== RECORDS SUPPLIED
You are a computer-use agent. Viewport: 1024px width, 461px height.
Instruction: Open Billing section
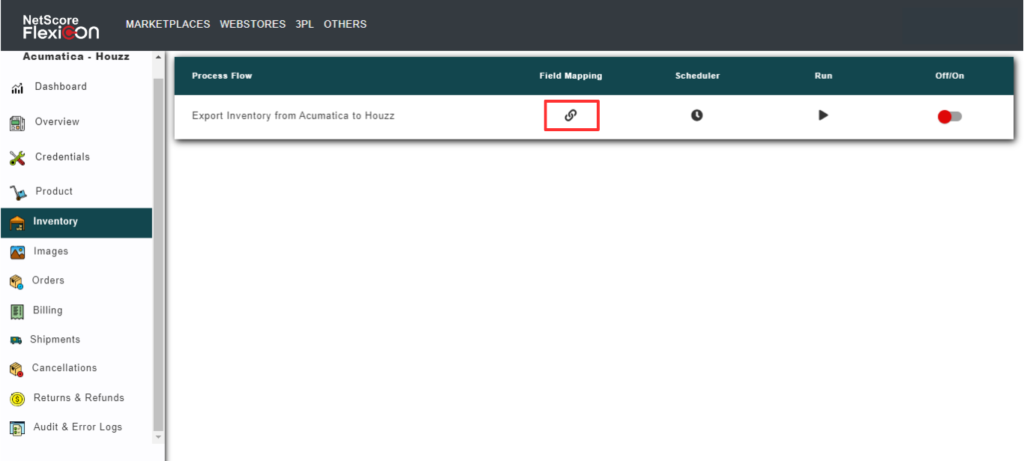pos(48,310)
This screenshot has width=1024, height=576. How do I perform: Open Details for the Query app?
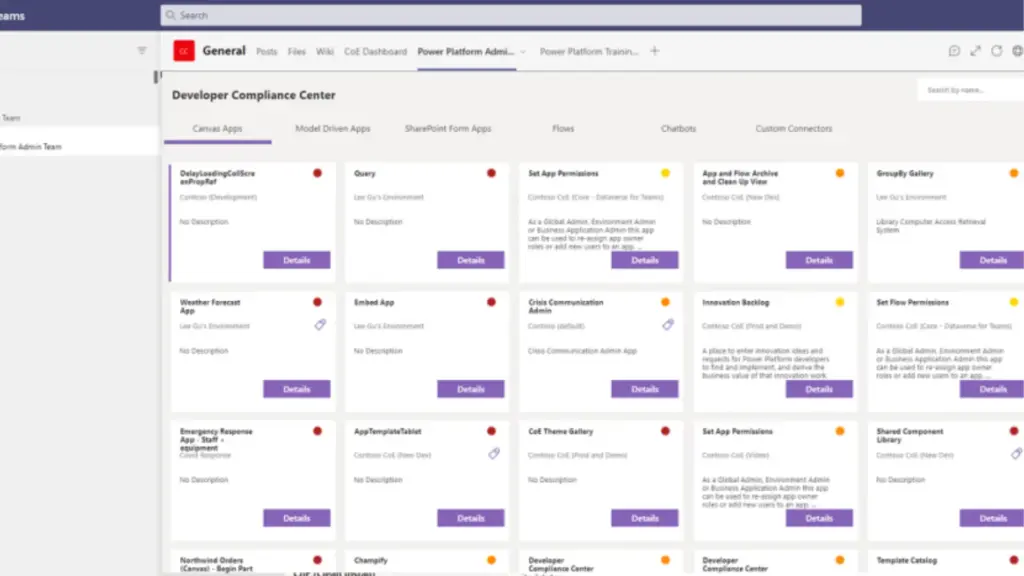tap(470, 260)
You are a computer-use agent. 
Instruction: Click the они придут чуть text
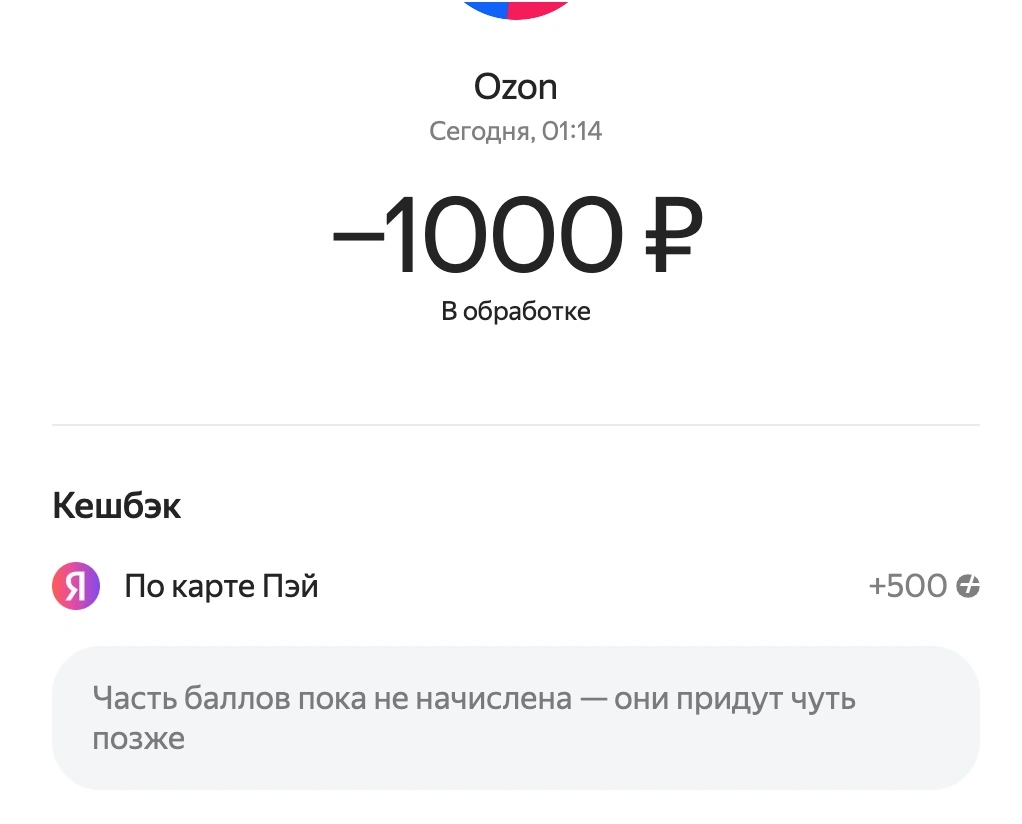click(735, 699)
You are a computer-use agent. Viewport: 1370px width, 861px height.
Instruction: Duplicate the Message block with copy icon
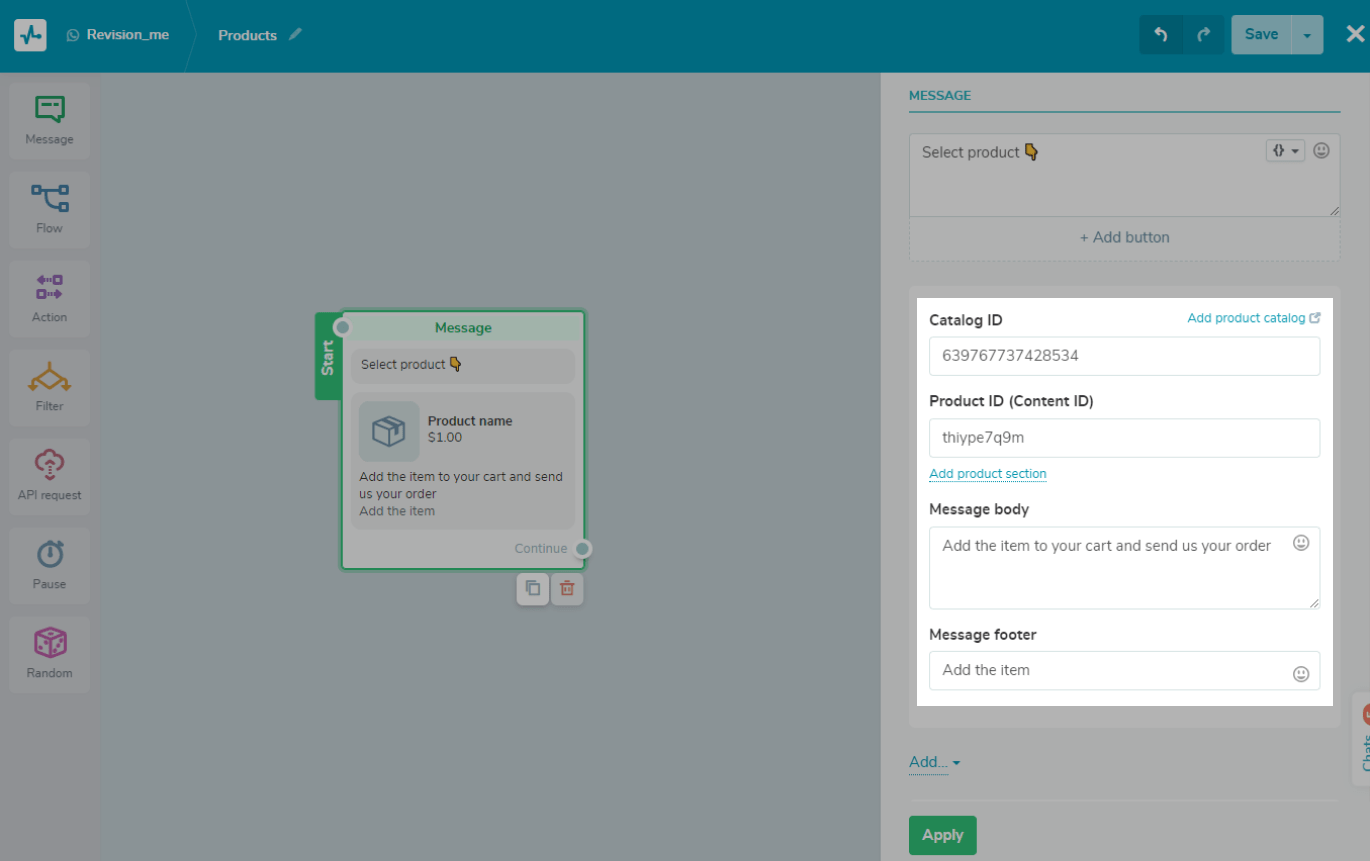click(533, 589)
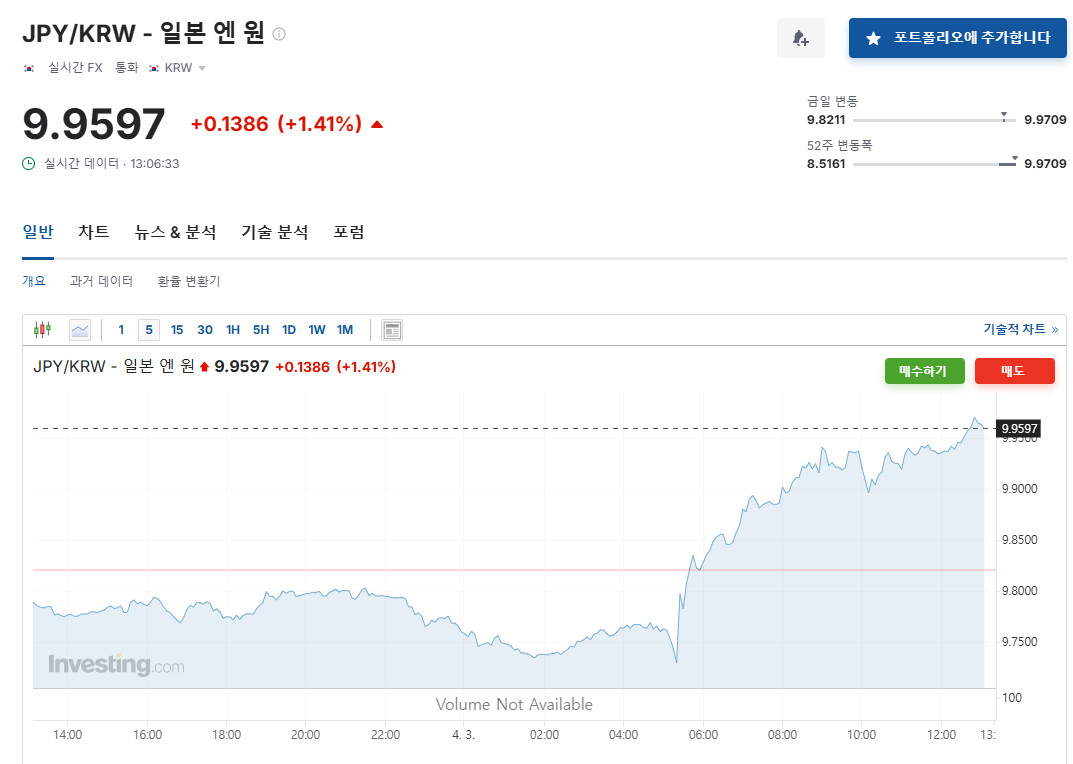Select the 1D chart interval
Image resolution: width=1073 pixels, height=764 pixels.
[x=288, y=329]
====
◆ **EXERCISE AIM**
Give the data again exactly. Keep the images out.

◆ **THE ANSWER**
You are a computer-use agent. Viewport: 1024px width, 461px height.
Instruction: Open Billing section
pos(48,310)
This screenshot has width=1024, height=576. How do I perform: Open Details for the Query app?
tap(470, 260)
You are a computer-use agent. 
Instruction: Click the они придут чуть text
click(735, 699)
You are a computer-use agent. Viewport: 1370px width, 861px height.
Instruction: Duplicate the Message block with copy icon
click(533, 589)
Select the 1D chart interval
Image resolution: width=1073 pixels, height=764 pixels.
[x=288, y=329]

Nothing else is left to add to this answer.